Re: Cooling technique for Jupiter brains

From: Spike Jones (spike66@ibm.net)
Date: Fri Feb 11 2000 - 23:56:43 MST


> From: Spike Jones <spike66@ibm.net> Wed, 09 Feb 2000:
>
> >energy and a big ball of stuff starts to form in the center. Or does
> >it? What is the shape of the gravitational field in that tunnel?

Jeff's right. The G field increases linearly along the axis of the tunnel
and and is unchanging in any direction away from the axis. So then,
the junk tossed inside the tunnel, upon losing kinetic energy, would
form a flattened disk, right? The junk pile would attract itself, and
would have a G field axial along the tunnel only. So the disk would
be flattened along the direction of the tunnel until it touched the sides.

> Amara Graps wrote:
> Hey you know this problem! Fun isn't it?

Ja!

> First of all, regarding the time it takes to fall from one
> end to the other (it takes 42 minutes each way) it doesn't
> matter _where_ the ends of the cylinder are located, i.e. where
> "yahoo_A" and "yahoo_B" are pitching their trash at each other.
> The time to fall from one end to the other (by gravity alone)
> is independent of the two places.

Ja, assuming of course the tunnel passes thru the center
of the nonrotating sphere.

> Second of all (and this is even more cool :-), the
> object when it falls has an oscillatory motion (single
> harmonic motion about the center of the earth).

and the time it takes to oscillate one full cycle is equal to the time
to orbit around the sphere, assuming the lowest possible orbit
around a smooth sphere with no atmosphere. {8-]

> ==> T = 85 minutes for the full period (from AtoB and return)

If you are in a boring meeting and need to derive the mass of the
earth, one need only remember the orbit time of 85 minutes, and it
can be backed out with only that information.

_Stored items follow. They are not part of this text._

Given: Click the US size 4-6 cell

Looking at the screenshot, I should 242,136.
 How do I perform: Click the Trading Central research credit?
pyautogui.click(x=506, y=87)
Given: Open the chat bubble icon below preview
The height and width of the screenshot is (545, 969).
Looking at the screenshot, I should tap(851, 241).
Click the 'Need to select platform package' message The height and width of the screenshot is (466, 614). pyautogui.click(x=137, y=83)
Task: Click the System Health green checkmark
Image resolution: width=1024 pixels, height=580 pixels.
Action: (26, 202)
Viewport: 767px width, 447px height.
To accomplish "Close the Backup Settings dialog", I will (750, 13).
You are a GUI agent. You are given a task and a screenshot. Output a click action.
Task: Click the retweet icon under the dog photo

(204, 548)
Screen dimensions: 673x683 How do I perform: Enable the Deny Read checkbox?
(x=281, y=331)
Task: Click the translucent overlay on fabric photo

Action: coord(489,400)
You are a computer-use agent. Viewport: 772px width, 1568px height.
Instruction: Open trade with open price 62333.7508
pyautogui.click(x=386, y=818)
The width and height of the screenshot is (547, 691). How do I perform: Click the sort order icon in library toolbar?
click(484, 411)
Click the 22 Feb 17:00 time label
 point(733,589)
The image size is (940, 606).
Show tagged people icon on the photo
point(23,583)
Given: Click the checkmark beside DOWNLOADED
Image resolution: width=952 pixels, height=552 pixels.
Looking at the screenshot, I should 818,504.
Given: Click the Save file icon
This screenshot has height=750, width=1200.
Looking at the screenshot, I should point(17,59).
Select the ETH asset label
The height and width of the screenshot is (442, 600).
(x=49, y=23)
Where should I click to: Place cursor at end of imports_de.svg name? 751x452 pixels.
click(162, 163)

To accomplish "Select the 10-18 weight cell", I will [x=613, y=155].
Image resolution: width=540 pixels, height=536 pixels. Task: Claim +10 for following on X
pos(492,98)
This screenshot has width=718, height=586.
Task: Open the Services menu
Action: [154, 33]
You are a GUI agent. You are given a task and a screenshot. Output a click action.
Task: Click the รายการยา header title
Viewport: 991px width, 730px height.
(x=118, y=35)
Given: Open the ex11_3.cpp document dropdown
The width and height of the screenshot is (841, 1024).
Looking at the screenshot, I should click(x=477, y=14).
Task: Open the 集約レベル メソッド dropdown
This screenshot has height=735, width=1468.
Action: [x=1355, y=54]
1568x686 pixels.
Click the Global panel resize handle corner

The lowest satellites
take a little longer, since they need to be a couple hundred km above
the deck so they dont get dragged down immediately by the atmosphere.

There is another way, if you need the earth's mass to only one
digit of precision: you know the volume of a sphere is 4/3pi*r^3,
but for single digit accuracy, pi~3, so V~4*r^3, and you know
that the km was initially proposed as 1/10,000 the distance from
the equator to the pole, so the radius of the earth can be calculated
to be 10,000/pi*2~6370 km. Cube that and quadruple it, and the
volume of the earth comes out to close enough to 1E12 km^3, and
since the density of iron and nickel are in the 8000 kg/m^3 range
and granite and other rocky stuff is in the 4000 range, then assume
an average density of about 6000 kg/m^3 and you get an earth
mass of 6E24 kg, which is quite close enough.

>From that, knowing that a 1 kg mass weighs a force of 9.8 newtons,
one can calculate the universal gravitation constant without having
any reference material handy, assuming you remember that
F=GMm/R^2, since you know F, M, m and R.